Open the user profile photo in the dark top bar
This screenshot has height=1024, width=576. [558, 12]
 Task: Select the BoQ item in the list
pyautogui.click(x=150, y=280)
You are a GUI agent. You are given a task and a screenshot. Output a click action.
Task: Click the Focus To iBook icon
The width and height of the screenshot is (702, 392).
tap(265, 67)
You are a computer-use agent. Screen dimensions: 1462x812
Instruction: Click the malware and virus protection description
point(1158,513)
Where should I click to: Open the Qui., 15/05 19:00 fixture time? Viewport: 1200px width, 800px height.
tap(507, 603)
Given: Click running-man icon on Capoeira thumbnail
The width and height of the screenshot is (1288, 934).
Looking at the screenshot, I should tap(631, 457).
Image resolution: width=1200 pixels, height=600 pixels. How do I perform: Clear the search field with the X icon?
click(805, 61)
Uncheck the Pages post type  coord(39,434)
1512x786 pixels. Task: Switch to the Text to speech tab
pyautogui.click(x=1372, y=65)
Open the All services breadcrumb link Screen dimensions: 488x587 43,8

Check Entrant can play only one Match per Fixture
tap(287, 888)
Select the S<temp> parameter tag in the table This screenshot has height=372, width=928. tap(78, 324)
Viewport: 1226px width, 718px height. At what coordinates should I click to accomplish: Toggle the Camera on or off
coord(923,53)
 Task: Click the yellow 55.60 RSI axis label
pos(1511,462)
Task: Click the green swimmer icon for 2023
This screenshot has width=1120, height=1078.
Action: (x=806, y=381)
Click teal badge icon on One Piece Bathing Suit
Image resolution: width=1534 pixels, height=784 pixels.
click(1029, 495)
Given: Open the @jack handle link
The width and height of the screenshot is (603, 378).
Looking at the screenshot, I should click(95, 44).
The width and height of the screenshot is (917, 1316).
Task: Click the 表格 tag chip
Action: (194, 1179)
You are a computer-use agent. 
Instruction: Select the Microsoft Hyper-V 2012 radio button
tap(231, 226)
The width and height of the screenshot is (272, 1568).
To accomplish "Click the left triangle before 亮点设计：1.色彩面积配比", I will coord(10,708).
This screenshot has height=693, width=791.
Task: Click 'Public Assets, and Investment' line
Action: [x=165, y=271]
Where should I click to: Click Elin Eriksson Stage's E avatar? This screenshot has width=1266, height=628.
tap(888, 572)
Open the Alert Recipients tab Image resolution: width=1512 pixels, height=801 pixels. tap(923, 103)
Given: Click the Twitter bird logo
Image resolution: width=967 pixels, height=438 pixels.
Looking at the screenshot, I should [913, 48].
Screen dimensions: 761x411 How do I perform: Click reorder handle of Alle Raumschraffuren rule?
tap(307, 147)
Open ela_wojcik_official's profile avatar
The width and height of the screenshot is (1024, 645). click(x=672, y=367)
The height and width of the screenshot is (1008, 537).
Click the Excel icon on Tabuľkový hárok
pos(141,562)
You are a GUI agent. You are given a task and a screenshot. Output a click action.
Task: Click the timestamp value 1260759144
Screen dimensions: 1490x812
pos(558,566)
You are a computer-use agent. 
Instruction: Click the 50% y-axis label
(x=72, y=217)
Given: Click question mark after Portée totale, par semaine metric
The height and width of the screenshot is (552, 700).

# # #

• Work request: Print the material once more, exactly as it appears.

• Result of the task:
Open the user profile photo in the dark top bar
This screenshot has height=1024, width=576. [558, 12]
 Task: Select the BoQ item in the list
pyautogui.click(x=150, y=280)
You are a GUI agent. You are given a task and a screenshot. Output a click action.
Task: Click the Focus To iBook icon
The width and height of the screenshot is (702, 392).
tap(265, 67)
You are a computer-use agent. Screen dimensions: 1462x812
Instruction: Click the malware and virus protection description
point(1158,513)
Where should I click to: Open the Qui., 15/05 19:00 fixture time? Viewport: 1200px width, 800px height.
tap(507, 603)
Given: Click running-man icon on Capoeira thumbnail
The width and height of the screenshot is (1288, 934).
Looking at the screenshot, I should tap(631, 457).
Image resolution: width=1200 pixels, height=600 pixels. How do I perform: Clear the search field with the X icon?
click(805, 61)
Uncheck the Pages post type  coord(39,434)
1512x786 pixels. Task: Switch to the Text to speech tab
pyautogui.click(x=1372, y=65)
Open the All services breadcrumb link Screen dimensions: 488x587 43,8

Check Entrant can play only one Match per Fixture
tap(287, 888)
Select the S<temp> parameter tag in the table This screenshot has height=372, width=928. tap(78, 324)
Viewport: 1226px width, 718px height. At what coordinates should I click to accomplish: Toggle the Camera on or off
coord(923,53)
 Task: Click the yellow 55.60 RSI axis label
pos(1511,462)
Task: Click the green swimmer icon for 2023
This screenshot has width=1120, height=1078.
Action: (x=806, y=381)
Click teal badge icon on One Piece Bathing Suit
Image resolution: width=1534 pixels, height=784 pixels.
click(1029, 495)
Given: Open the @jack handle link
The width and height of the screenshot is (603, 378).
Looking at the screenshot, I should click(95, 44).
The width and height of the screenshot is (917, 1316).
Task: Click the 表格 tag chip
Action: (194, 1179)
You are a computer-use agent. 
Instruction: Select the Microsoft Hyper-V 2012 radio button
tap(231, 226)
The width and height of the screenshot is (272, 1568).
To accomplish "Click the left triangle before 亮点设计：1.色彩面积配比", I will coord(10,708).
This screenshot has height=693, width=791.
Task: Click 'Public Assets, and Investment' line
Action: [x=165, y=271]
Where should I click to: Click Elin Eriksson Stage's E avatar? This screenshot has width=1266, height=628.
tap(888, 572)
Open the Alert Recipients tab Image resolution: width=1512 pixels, height=801 pixels. tap(923, 103)
Given: Click the Twitter bird logo
Image resolution: width=967 pixels, height=438 pixels.
Looking at the screenshot, I should [913, 48].
Screen dimensions: 761x411 How do I perform: Click reorder handle of Alle Raumschraffuren rule?
tap(307, 147)
Open ela_wojcik_official's profile avatar
The width and height of the screenshot is (1024, 645). click(x=672, y=367)
The height and width of the screenshot is (1008, 537).
Click the Excel icon on Tabuľkový hárok
pos(141,562)
You are a GUI agent. You are given a task and a screenshot. Output a click action.
Task: Click the timestamp value 1260759144
Screen dimensions: 1490x812
pos(558,566)
You are a computer-use agent. 
Instruction: Click the 50% y-axis label
(x=72, y=217)
Given: Click question mark after Portée totale, par semaine metric
The height and width of the screenshot is (552, 700).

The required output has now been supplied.